Update: Our recommendation is being implemented in PR#1971.

Reset withdrawal timer

Implemented in PR#1859

When a withdrawal that would put a position below the Global Collateralization Ratio is requested, liquidators have a time window to liquidate the position if the withdrawal is invalid. However, if the position is sufficiently large, it may be difficult for liquidators to (collectively) obtain enough synthetic tokens within the allotted time window.

This pull request resets the withdrawal time window whenever a partial liquidation that is sufficiently large occurs within the window. It should be noted that although this mechanism can be used to delay valid withdrawals, potentially until expiration, it does not remove the usual penalty associated with false liquidations, which would have to be paid for every delaying transaction. This issue is already acknowledged by the UMA team.

After auditing the pull request, we suggest the following modifications:

  • The docstrings of the createLiquidation function should be updated to reflect the new behavior introduced.
  • The inline comment "// this is a subsequent liquidation" next to the first condition of the added if statement should be rephrased or removed to avoid confusions, as it is not related to the actual condition being evaluated (that is, that the position is undergoing a slow withdrawal that has not yet expired).
  • The use of the minSponsorToken parameter, as a lower bound to decide whether the maximum liquidated amount is sufficiently large, is not self-explanatory, and should therefore be better documented to favor readability and avoid confusions.
  • The bounds comparison should use tokensLiquidated instead of maxTokensToLiquidate to better capture the intent of the check.

Update: Our recommendations are being implemented in PR#1971.

Trim excess collateral

Implemented in PR#1975

Each ExpiringMultiParty holds collateral deposits in escrow so they can be eventually distributed to users. A fraction of those funds are also sent to the Store contract to pay for the DVM. Any additional collateral or other tokens held by the contract are unnaccounted for, and are trapped inside the contract.

This pull request adds a new excessTokenBeneficiary address, which is chosen by the creator and fixed upon deployment. This address must be different from the zero address. It also introduces a trimExcess function that can be called by anyone to send any excess funds to the excessTokenBeneficiary address.

After auditing the pull request, our only recommendation is to add docstrings to the trimExcess function following the Ethereum Natural Specification Format (NatSpec). This will improve readability and ease maintenance in future changes to the code base.

Update: Our recommendation is being implemented in PR#1975.

Redeem after expiration

Implemented in PR#1968

After a PricelessPositionManager contract expires and the price is resolved, users can settle with the contract. This process involves calculating the value of their outstanding token debt, deducting it from their collateral and returning the rest. If the sponsor still holds synthetic tokens, they are first burned (reducing the token debt). Assuming the position is fully collateralized, the final result will be the same if token holders were able to simply redeem their tokens, which is simpler and does not rely on the price being resolved.

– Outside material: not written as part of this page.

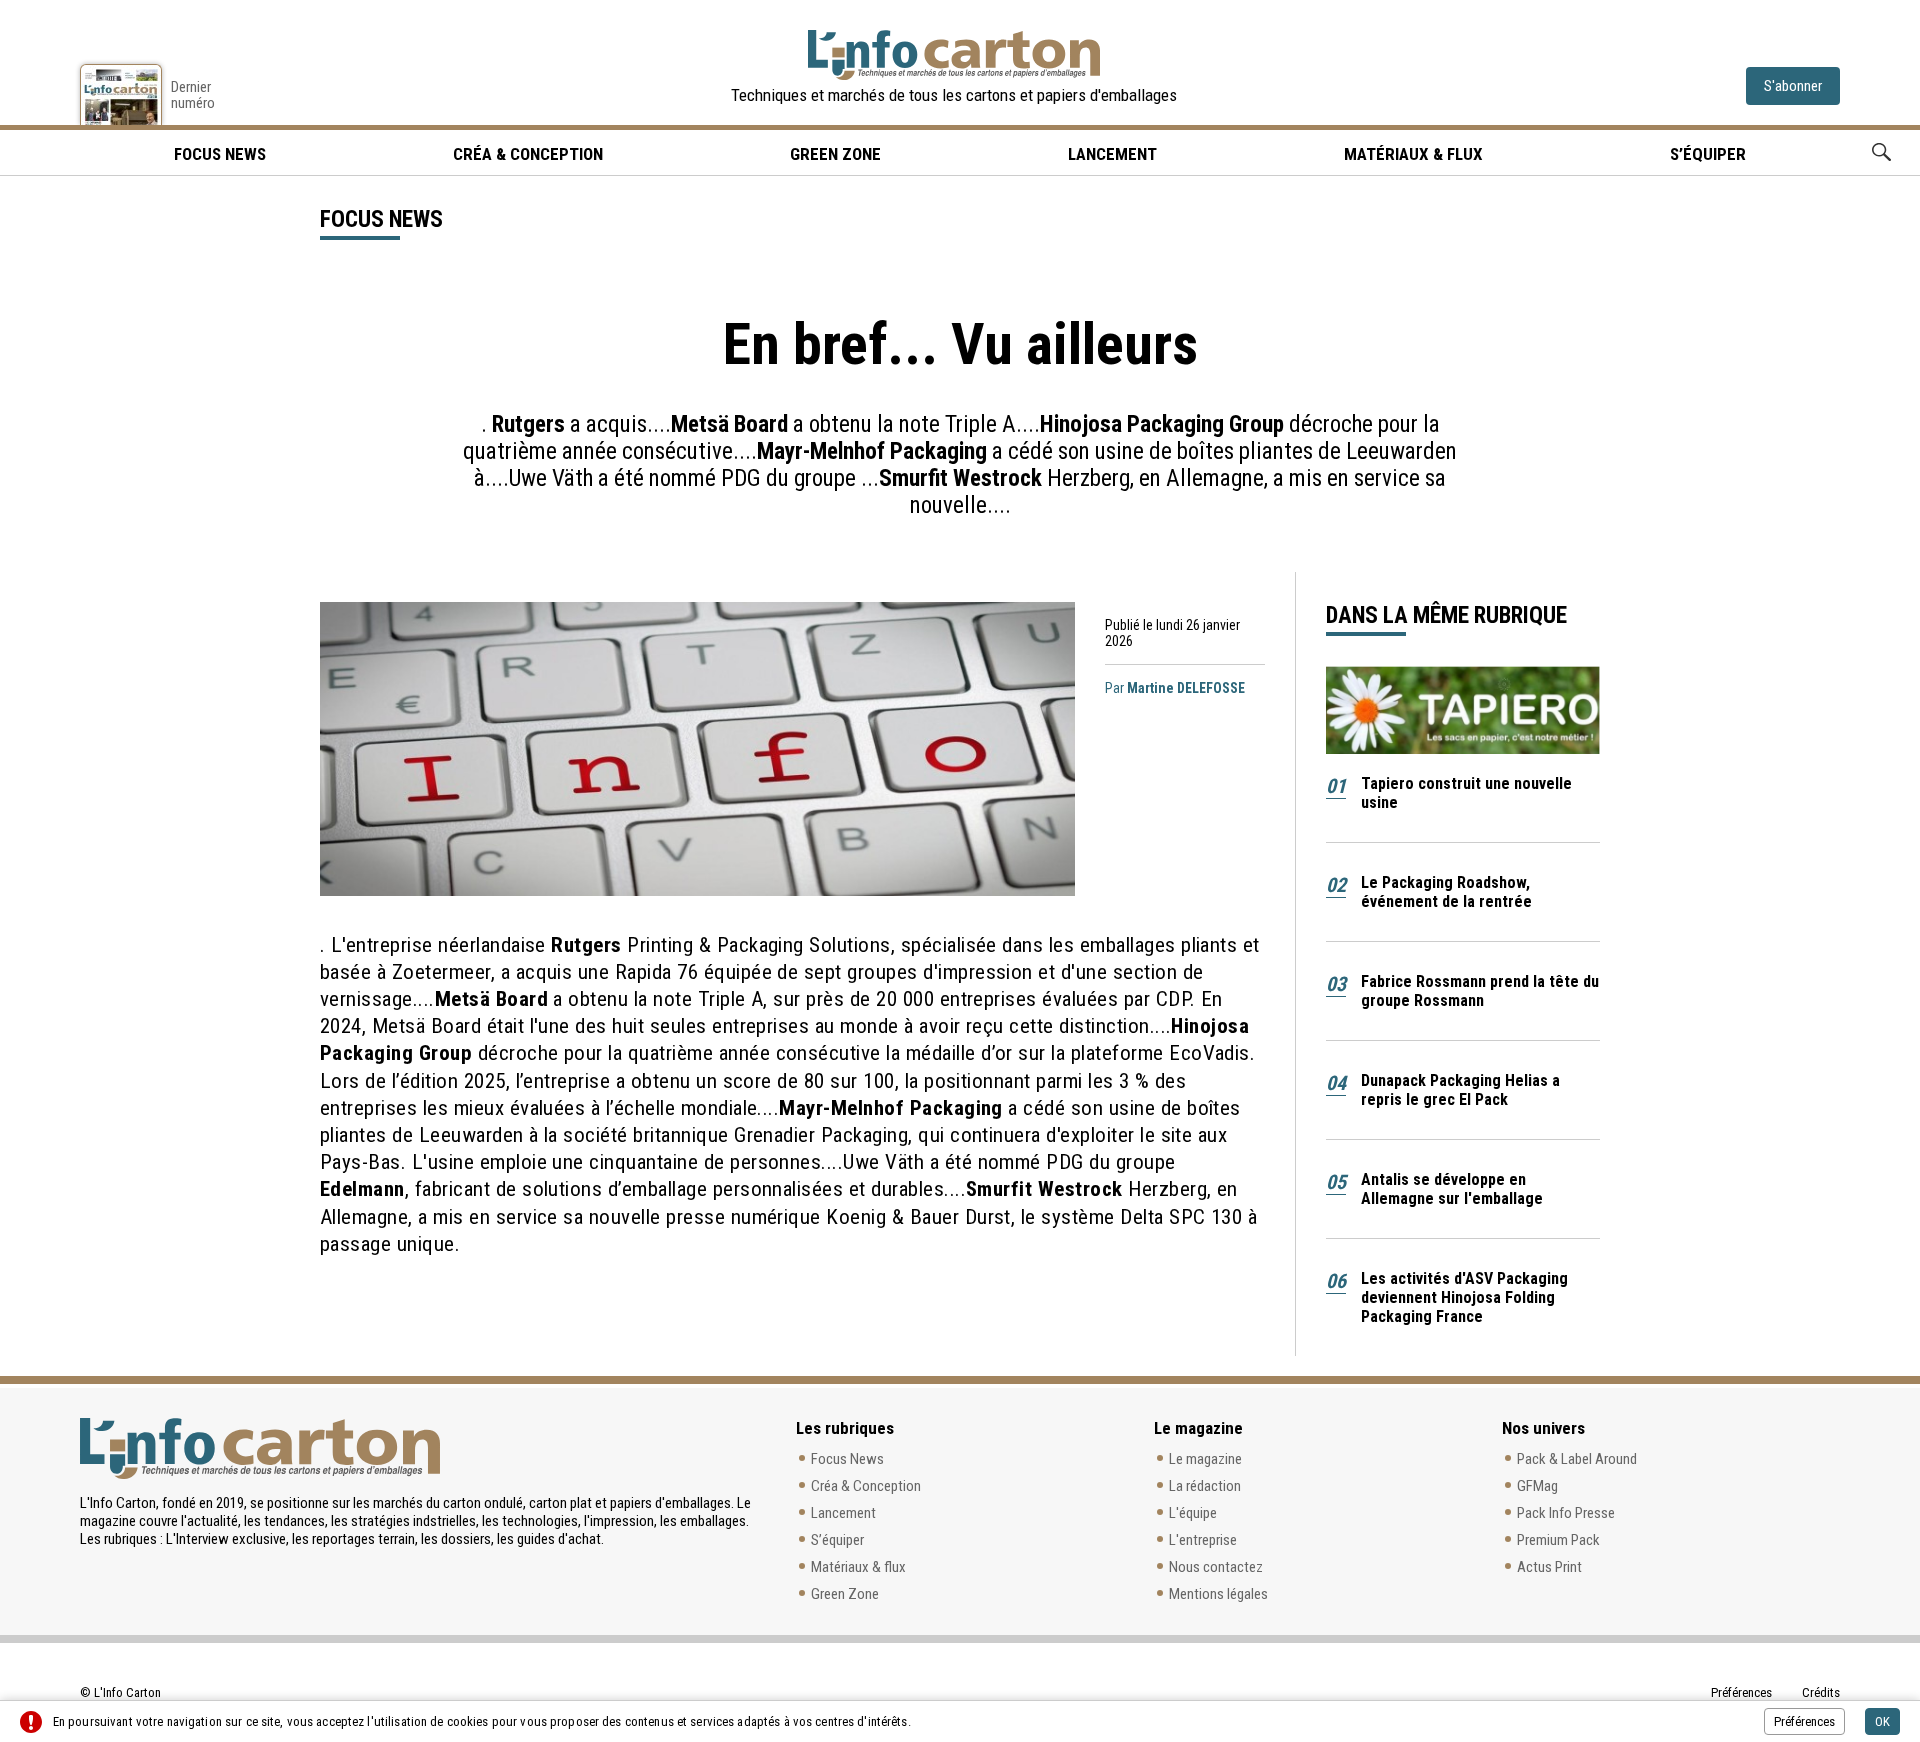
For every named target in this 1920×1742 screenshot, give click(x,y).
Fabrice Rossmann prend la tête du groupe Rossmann (1480, 991)
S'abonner (1793, 86)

This pull request removes the time restriction on the redeem function so it can be called even after the contract expires. It also allows the cancelWithdrawal function to be called after expiration, so that a pending slow withdrawal will not stall the token redemption.

After auditing the pull request, we do not have any recommendations.


We audited 7 pull requests that make local, isolated, changes to contracts that had been audited in previous phases of our engagement with the UMA team. We suggested changes to reduce the code’s attack surface and additional modifications to favor overall code quality. All suggested changes are already being addressed by the UMA team.